Apesar dos resultados positivos da pesquisa, a professora pondera que, por enquanto, o uso comercial do muco de escargots como antisséptico ainda não é viável comercialmente. Na pesquisa do VNP, o muco foi aplicado em 50 vacas, durante três meses, antes e depois das três ordenhas diárias. Mas, para isso, foi necessária a extração manual do muco de 300 moluscos a partir do estímulo na glândula podal (que fica no pé), sem necessidade de sacrificá-los. “Numa escala comercial isso se torna inviável”, aponta a professora.
Segundo ela, o tempo necessário para extração do muco depende da prática do profissional e também do escargot. “Nessa pesquisa, gastamos em média 10 a 15 minutos por molusco. Pretendemos ter alguma iniciativa no sentido de encontrar alternativas para a extração do muco, porém, sempre levando-se em consideração o bem-estar dos escargots”, comenta.
Os pesquisadores aplicaram três tipos de tratamento nas vacas: lavagem dos tetos apenas com água, uso do iodo e aplicação do muco de escargots. O gado leiteiro do estudo era proveniente de propriedades rurais do interior de São Paulo das regiões de Leme, Porto Ferreira e Ribeirão Preto.

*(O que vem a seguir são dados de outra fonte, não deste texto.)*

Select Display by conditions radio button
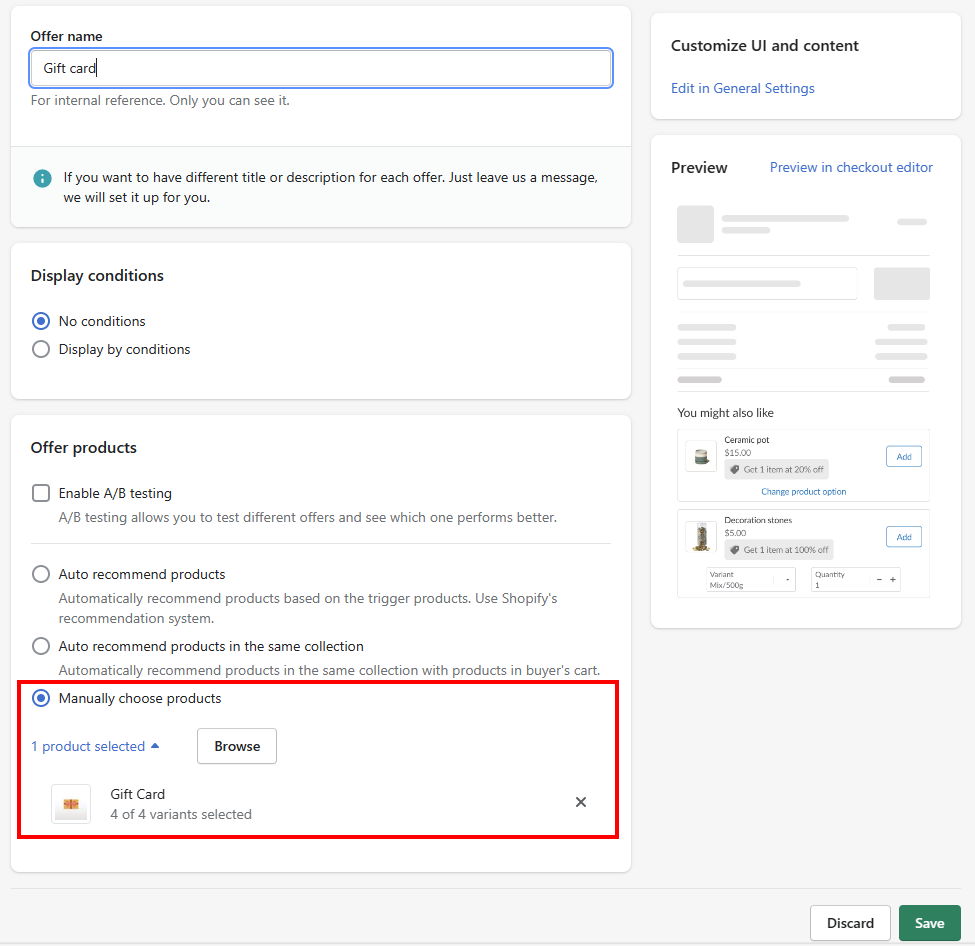 pos(41,349)
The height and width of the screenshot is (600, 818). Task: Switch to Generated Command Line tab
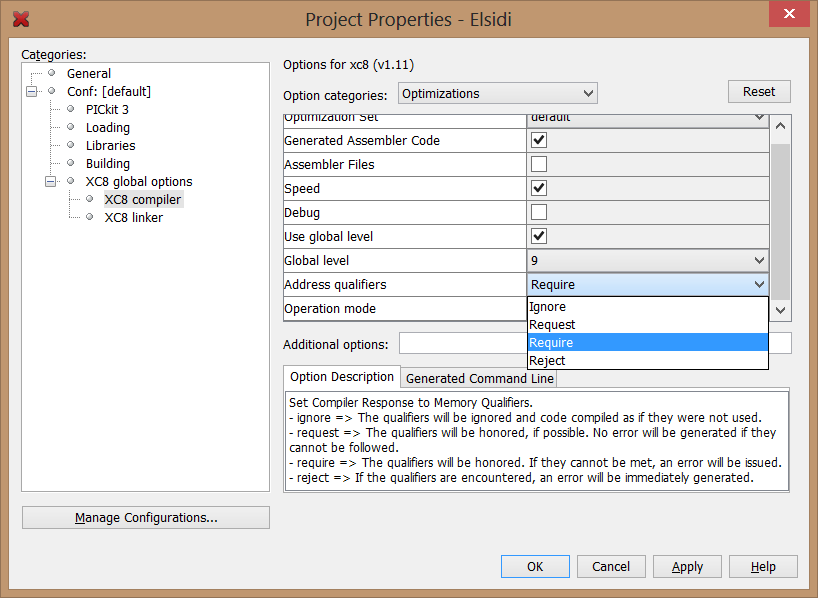click(479, 378)
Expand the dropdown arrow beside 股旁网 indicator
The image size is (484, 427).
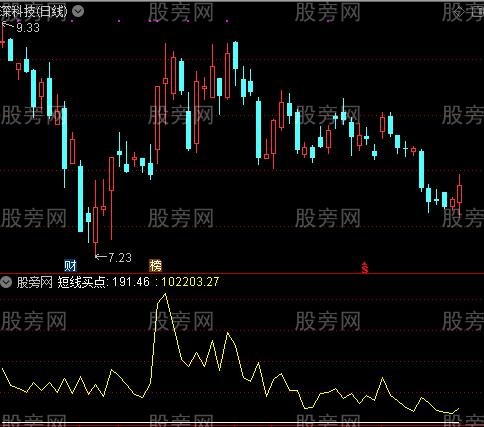[x=6, y=282]
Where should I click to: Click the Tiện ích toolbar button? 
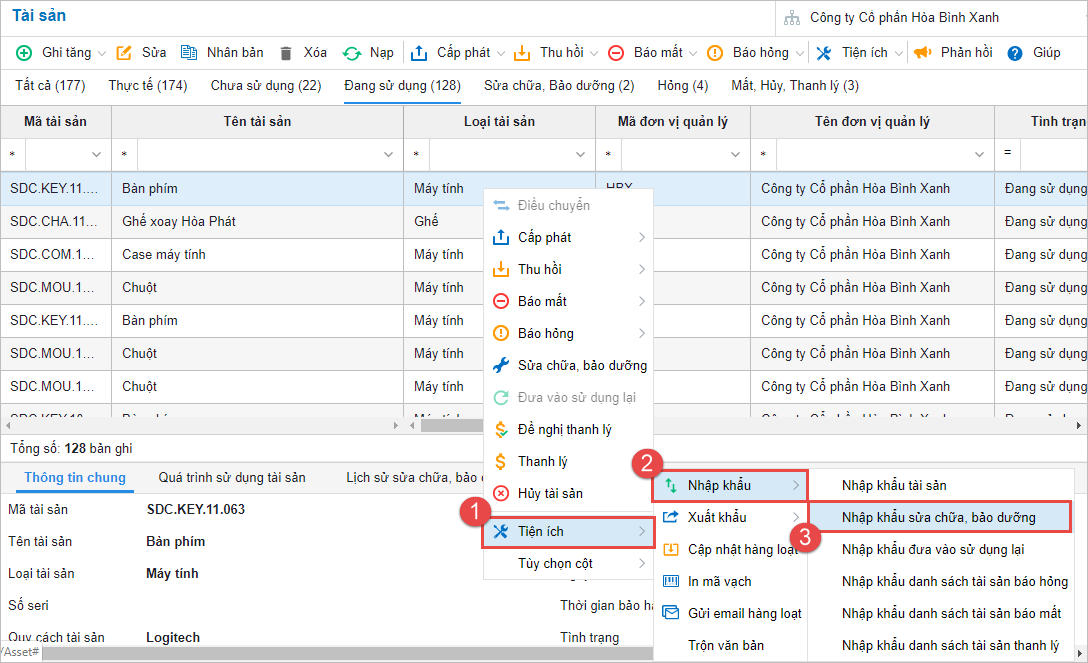tap(856, 53)
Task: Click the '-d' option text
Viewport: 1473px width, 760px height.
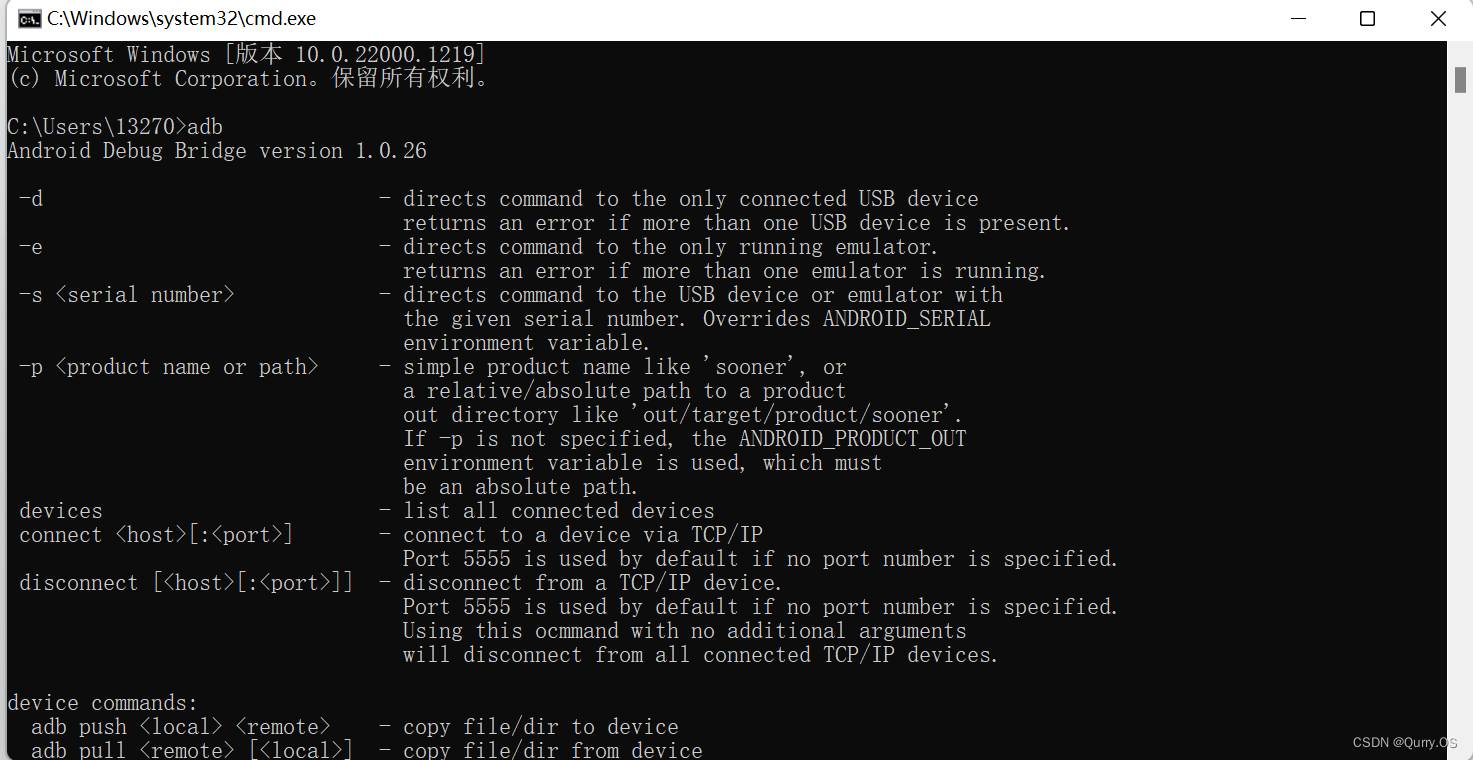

Após a extração – sempre levando-se em consideração o bem-estar destes moluscos – o muco foi liofilizado (transformado em pó) e reidratado com solução salina para facilitar a aplicação. Os pesquisadores colheram amostras da superfície dos tetos antes e depois da aplicação do muco. Os resultados indicaram que o muco de escargots apresentou um bom controle da microbiota, sendo eficaz tanto para reduzir como para prevenir a ocorrência de bactérias locais.
Perdas econômicas
Segundo a professora, a iniciativa pode ajudar a reduzir as perdas econômicas causadas pela mastite, doença que mais causa prejuízos no setor leiteiro. Há perda de produtividade do animal e devido ao tratamento medicamentoso ocorre o descarte de leite. “Nas grandes propriedades, as perdas chegam a ser de 4.800 litros ao mês. Para o produtor, o prejuízo é de cerca de 24 dólares ao dia por vaca doente”, conta.
A professora informa que os estudos na área continuam. Uma das pesquisas, iniciada recentemente, é da médica veterinária Paula Adriane Piccolo Pieruzzi. Ela vai estudar, em seu mestrado, o uso do muco dos escargots como um possível medicamento para o tratamento intramamário da mastite bovina.
A pesquisa de Eugenio Yokoya teve apoio da Fundação de Amparo à Pesquisa do Estado de São Paulo (Fapesp). Os escargots utilizados são do heliciário experimental do VNP/FMVZ, localizado no campus de Pirassununga, e cuja coordenação técnica é da professora Maria de Fátima Martins.
A pesquisa foi apresentada no dia 21 de maio de 2010. O trabalho contou com a participação da professora Mamie Yomaza, da Faculdade de Odontologia de Ribeirão Preto (Forp) da USP, que é a responsável pela avaliação histológica do muco de escargots.